CONSIGNE: Recopiez sans rien modifier le passage de l'extrait sur le rapprochement entre les deux Corées : commencez aux mots « Source : https://www.challenges.fr » et arrêtez-vous après « Jong-Un en avril. ».

Source : https://www.challenges.fr

Moon Jae-In, dès son arrivée au pouvoir à Séoul le 10 mai 2017, avait annoncé une politique de rapprochement avec la Corée du Nord. Avocat de formation, très impliqué dans les Droits de l’Homme, né au Sud mais issu d’une famille de réfugiés du Nord, il avait réussi à obtenir la participation d’athlètes nord-coréens lors des jeux olympiques d’hiver de février 2018 à Pyeong-Chang, puis organisé un sommet historique avec Kim Jong-Un en avril.

Parmi les décisions pour mener à la conciliation entre les deux Corées, le Sud avait offert au Nord l’établissement d’un « Office de liaison », un building de quatre étages établi en plein centre de Kaesong[1], ville de presque 350 000 habitants à moins de 7 km au nord de la ligne de démarcation et 120 km de Pyongyang. Le représentant du Nord, Jong Jong-Su était vice-président du « Comité pour la Réunification pacifique de la Mère-patrie ». Celui du Sud, Chung Hae-Sung était vice-ministre de l’Unification. L’office fonctionnait comme une ambassade réciproque. Le bâtiment datant de 2007 avait servi d’Office de Consultation pour l’Echange inter-coréen et la Coopération. Payé à l’époque par Séoul, il avait été rénové pour sa nouvelle destination en octobre 2018.

Après des discours très durs contre « rocket-man » ainsi que Donald Trump appelait Kim Jong-Un, le 12 juin 2018, à Singapour, une rencontre entre les deux chefs d’Etats amenait certains commentateurs à annoncer que le problème était en voie de règlement. Une vaine deuxième rencontre, à Hanoï, montrait toutefois qu’une entente est improbable. Kim Jon-Um exige des garanties absolues et l’arrêt total des sanctions avant une éventuelle cessation d’activités nucléaires militaires (qu’il voit comme sa seule sauvegarde : il acceptera peut-être d’arrêter d’augmenter l’arsenal mais se cramponne à sa conservation). Donald Trump exige une dénucléarisation avant toute récompense économique.

Un geste de bonne volonté avait toutefois été la restitution de corps d’Américains tombés au Nord pendant la guerre de Corée (1950-1953).

Le Nord veut faire avancer les choses et forcer les Etats-Unis à sortir de cette position d’attente, mais ne peut pas provoquer trop ouvertement ces derniers. Une première action a été le tir de missiles. La nouvelle manœuvre vise la cohabitation avec le Sud. Ce 16 juin 2020, une explosion a spectaculairement démoli l’Office de liaison (voire endommagé un bâtiment voisin)[2].

EXTRAIT DU CORPUS:
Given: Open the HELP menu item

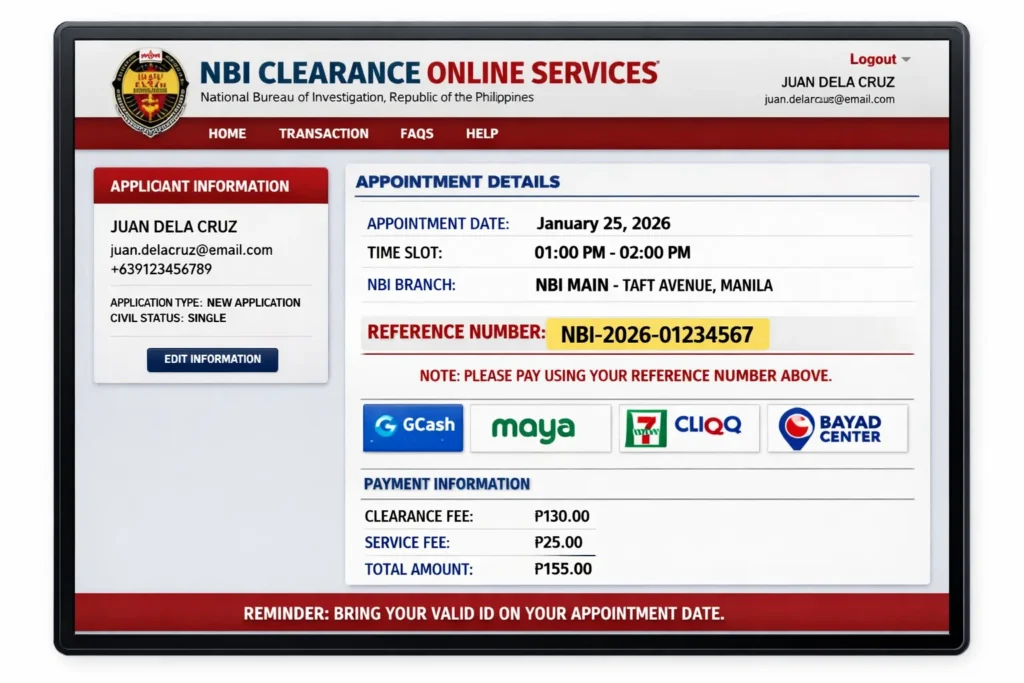Looking at the screenshot, I should coord(481,133).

RÉPONSE ATTENDUE:
Source : https://www.challenges.fr

Moon Jae-In, dès son arrivée au pouvoir à Séoul le 10 mai 2017, avait annoncé une politique de rapprochement avec la Corée du Nord. Avocat de formation, très impliqué dans les Droits de l’Homme, né au Sud mais issu d’une famille de réfugiés du Nord, il avait réussi à obtenir la participation d’athlètes nord-coréens lors des jeux olympiques d’hiver de février 2018 à Pyeong-Chang, puis organisé un sommet historique avec Kim Jong-Un en avril.